My Favorite Baking Apple

By Cherie Carb

I always wondered how to choose a great baking apple. I mean, what really should I look for? Well a great baking apple has two important characteristics: a tough outer skin and a mixed taste. What is a mixed taste? It is sweet and tart.

My favorite apple to use for baking is the Cortland. I get them in the fall of the year between September and April.

Cortland Apples were a cross breed apple. It came to be at the New York State Agricultural Experiment Station 1898.

The name of the Cortland Apple came from the county in New York, Cortland County, which gets it's name from Mr. Pierre Van Cortlandt.

Mr. Cortlandt was the president of the convention that wrote the 1st New York State constitution. He also was the first lieutenant governor as well.

Cortland apple have a white, juicy flesh as where others have a yellow flesh. This makes them an appealing apple to serve as a garnish. The apples do not seem to discolor as quickly as other apples do.

Cortlands can be great served with crackers and cheese on a platter for example or on a kabob of fruit.

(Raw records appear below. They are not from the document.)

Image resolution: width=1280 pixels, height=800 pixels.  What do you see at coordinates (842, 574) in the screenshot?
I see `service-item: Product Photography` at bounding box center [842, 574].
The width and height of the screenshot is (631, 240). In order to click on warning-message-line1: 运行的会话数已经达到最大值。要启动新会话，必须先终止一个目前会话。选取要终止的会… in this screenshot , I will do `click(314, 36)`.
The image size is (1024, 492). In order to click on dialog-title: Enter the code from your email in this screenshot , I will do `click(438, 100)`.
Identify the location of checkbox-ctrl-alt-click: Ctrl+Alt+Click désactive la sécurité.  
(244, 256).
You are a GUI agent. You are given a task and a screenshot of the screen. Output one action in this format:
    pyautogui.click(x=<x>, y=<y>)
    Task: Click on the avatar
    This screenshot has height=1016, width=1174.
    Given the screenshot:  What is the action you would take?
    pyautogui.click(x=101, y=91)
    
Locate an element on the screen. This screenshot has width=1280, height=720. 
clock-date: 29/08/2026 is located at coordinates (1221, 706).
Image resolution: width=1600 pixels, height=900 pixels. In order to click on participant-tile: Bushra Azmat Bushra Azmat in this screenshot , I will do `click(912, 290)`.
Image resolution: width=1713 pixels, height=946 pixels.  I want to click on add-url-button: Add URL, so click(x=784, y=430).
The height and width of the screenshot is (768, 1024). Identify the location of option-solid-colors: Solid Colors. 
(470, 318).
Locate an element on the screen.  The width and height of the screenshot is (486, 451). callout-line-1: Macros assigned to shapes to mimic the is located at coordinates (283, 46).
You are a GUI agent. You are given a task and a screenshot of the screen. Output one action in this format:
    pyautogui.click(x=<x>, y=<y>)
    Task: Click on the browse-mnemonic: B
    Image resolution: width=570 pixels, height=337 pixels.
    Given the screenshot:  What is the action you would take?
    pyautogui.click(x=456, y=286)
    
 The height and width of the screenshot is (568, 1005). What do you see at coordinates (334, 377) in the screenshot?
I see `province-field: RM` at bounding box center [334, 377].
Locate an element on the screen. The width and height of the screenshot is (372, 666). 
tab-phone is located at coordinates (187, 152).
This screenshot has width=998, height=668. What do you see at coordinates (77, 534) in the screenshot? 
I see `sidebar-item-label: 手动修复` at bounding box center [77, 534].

They also can be great in fruit salad, adding their own unique flavor to the dishes.

To pick a good apple at the stand or grocer, test your Cortlands for firmness. In the palm of your hand, your apple should feel firm and heavy.

Also check it's skin. Is the outer layer wrinkling? If so, pass on the apple. Make sure it has the tough skin. Because if it is wrinkling it was in the cold too long or not long enough.

To keep your apples fresh is easy. Keep them cold in your refrigerator. Freezing will not happen unless the temperatures go below 28F.

A tip if you are going to have them sitting out for a longer period of time sliced up, rub the slices in a bit of lemon juice. It will keep them from browning up too.

Make sure to visit your local orchard to see what great apples they have. It is fun and a great thing to do with the kids. And it is the best way to taste a fresh apple anytime.